Fatma Damla Altın

Personal information
- Nationality: Turkish
- Born: 18 January 2002 (age 24) Kırklareli, Turkey

Sport
- Country: Turkey
- Sport: Para-athletics
- Disability class: T20
- Event(s): Long jump, pentathlon, heptathlon
- Club: Samsun ÖY GSK
- Coached by: Aytunç Göz

Medal record
Women's para-athletics
Representing Turkey
Paralympic Games
| Bronze medal – third place | 2024 Paris | Long jump T20 |
Global Games
| Silver medal – second place | 2023 Vichy | heptathlon |
| Bronze medal – third place | 2023 Vichy | 400 m hurdles |
| Silver medal – second place | 2023 Vichy | high jump |
World Championships
| Silver medal – second place | 2025 New Delhi | Long jump T20 |
| Bronze medal – third place | 2024 Kobe | Long jump T20 |
| Bronze medal – third place | 2021 Bydgoszcz | 100 m hurdles |
| Gold medal – first place | 2021 Bydgoszcz | 400 m hurdles |
| Gold medal – first place | 2021 Bydgoszcz | heptathlon |
| Silver medal – second place | 2021 Bydgoszcz | 4x100 m relay |
| Gold medal – first place | 2021 Bydgoszcz | 4x400 m relay |
World Grand Prix
| Gold medal – first place | 2024 Dubai | long junp |
World Indoor Championships
| Gold medal – first place | 2020 Toruń | pentathlon |
Open European Championships
| Gold medal – first place | 2024 Uppsala | 4x100 m |
| Gold medal – first place | 2024 Uppsala | 4x400 m |
| Gold medal – first place | 2024 Uppsala | heptathlon |
| Silver medal – second place | 2024 Uppsala | high jump |
| Silver medal – second place | 2024 Uppsala | long jump |
Open European Indoor Championships
| Gold medal – first place | 2021 Nantes | pentathlon |
| Gold medal – first place | 2019 Istanbul | pentathlon |
World Junior Championships
| Silver medal – second place | 2019 Nottwil | U20 long jump |

= Fatma Damla Altın =

Turkish Paralympic athlete (born 2002)

Fatma Damla Altın (born 18 January 2002) is a Turkish Paralympian athlete.

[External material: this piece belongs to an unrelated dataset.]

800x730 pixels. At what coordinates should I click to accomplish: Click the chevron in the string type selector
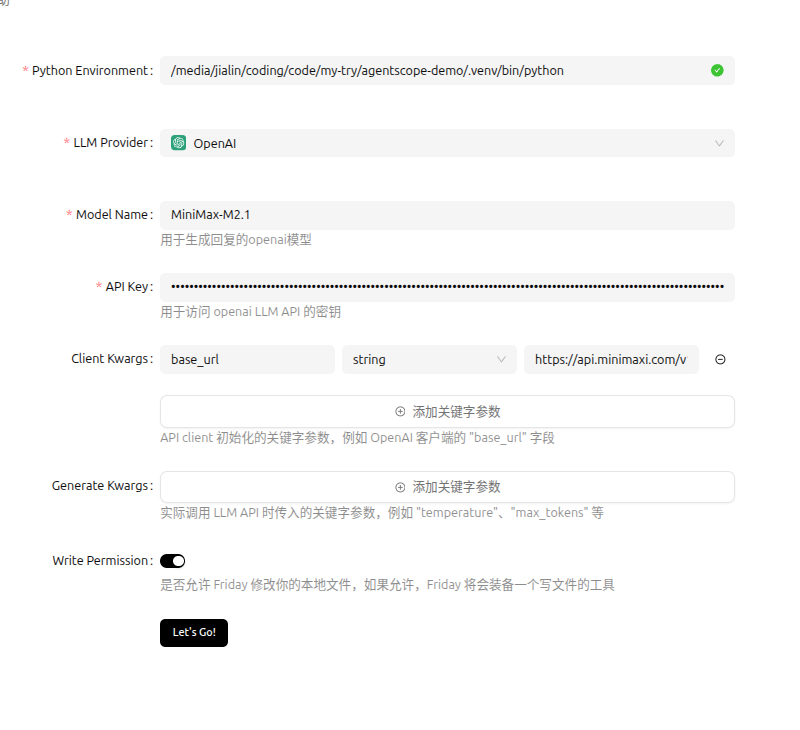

She competes in the T20 disability class of long jump, pentathlon and heptathlon events. She has won many world and European champion titles in different para-athletics disciplines.

== Sport career ==
Altın started performing athletics with the encouragement of her physical education teacher. In 2018, her family moved to Samsun, and she went under the coaching of Aytunç Göz. She was admitted to the national team following her success at the Turkish Intellectual Impairment Sport Athletics Championships in 2019.

She competes in the intellectual impairment class T20 of long jump, pentathlon and heptathlon events. She is a member of Samsun ÖY GSK, where she is coached by Aytunç Göz.

=== 2019 ===
Altın debuted internationally at the World Para Athletics Junior Championships in 2019, and won the silver medal in the long jump T20 of U20 division with 5.02 m.

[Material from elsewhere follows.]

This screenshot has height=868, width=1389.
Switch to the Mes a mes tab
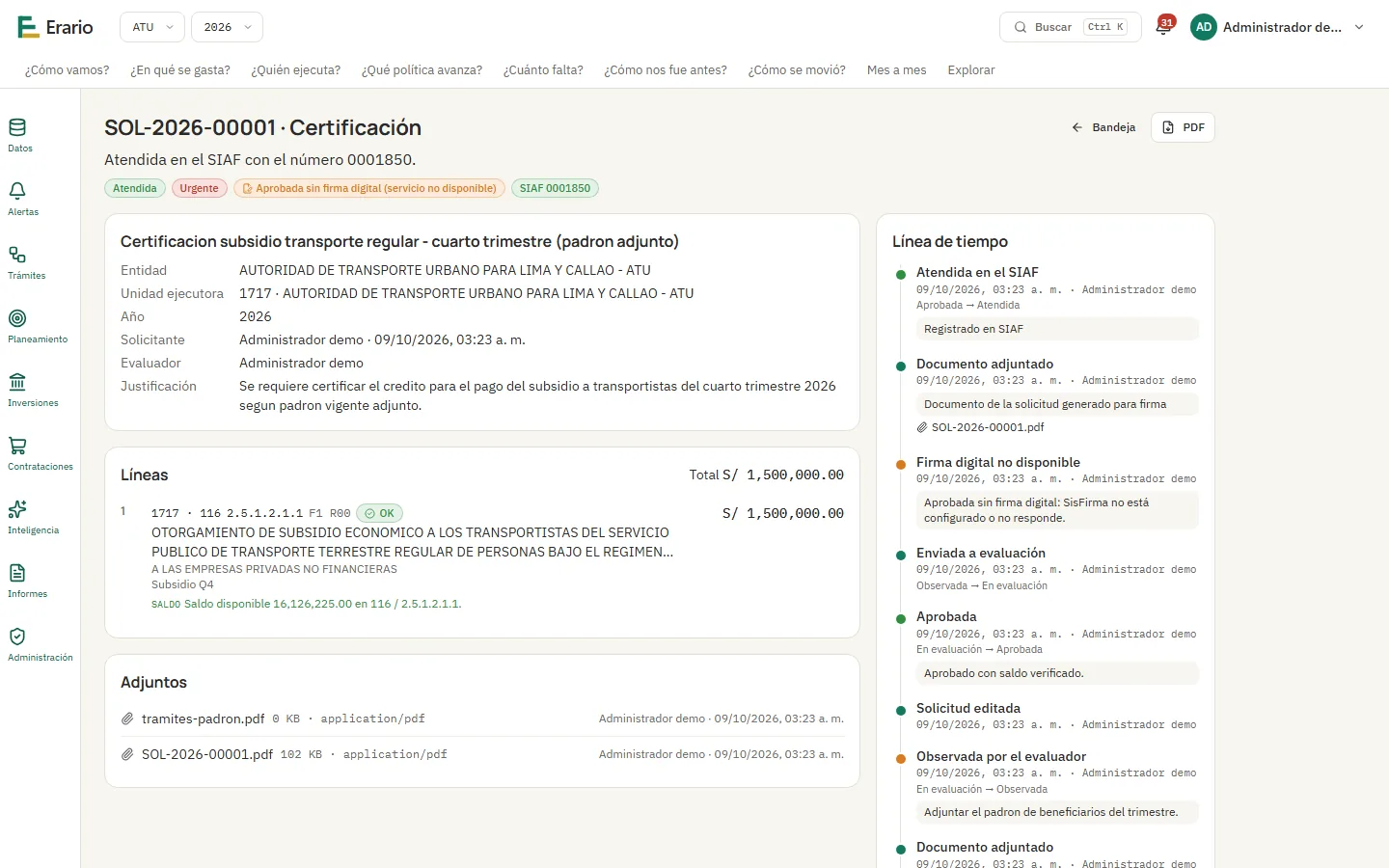click(896, 69)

The same year, she claimed the gold medal in the pentathlon event at the 9th INAS Open European Indoor Athletics Championships in Istanbul, Turkey.

=== 2020 ===
She captured the gold medal in the pentathlon event at the 2020 INAS World Indoor Athletics Championships in Toruń, Poland.

=== 2021 ===
At the 2021 Virtus European Indoor Athletics Championships in Nantes, France, she won the gold medal in the pentathlon event.

She took the bronze medal in the 100 m hurdles with 19.58, the gold medal in the 400 m hurdles with 1:19.86, second place in the high jump with 1.35 m, fourth place in the long jump with 5.31 m, the gold medal in the heptathlon with 2,147 points, the silver medal in the 4x100 m with 54.04, and the gold medal in the 4x400 m event with 4:26.98 at the 2021 Virtus World Athletics Championships in Bydgoszcz, Poland.

She competed at the 2020 Summer Paralympics in Tokyo, Japan, and finished the long jump event with 5.06 m on the seventh place.

=== 2023 ===
She won the silver medal in the heptathlon event with 3,251 points, the bronze medal in the 400 m hurdles with 80.97, and the silver medal in high jump with 1.60 m at the 2023 Virtus Global Games in Vichy, France.

=== 2024 ===
Altın claimed the gold medal in the long jump event with 5.63 m at the 2024 World Para Athletics Grand Prix in Dubai, United Arab Emirates.

She won the bronze medal with her 5.43 m mark in the long jump at the 2024 World Para Athletics Championships in Kobe, Japan.

At the 2024 Virtus Open European Athletics Championships in Uppsala, Sweden, she captured gold medals in the 4x100 m relay with 49.92 and 4x400 m with 4:09.91 and heptathlon with 1,882 points as well as silver medals in the high jump with 1.54 m, and long jump with 5.50 m.

Altın received a quota for participation at the 2024 Summer Paralympics in Paris, France. She won the bronze medal in the long jump T20 event with her career best mark of 5.73 m.

== Personal life ==
Altın was born in Kırklareli, northwestern Turkey on 18 January 2002. Since 2018, she has been living in Samsun.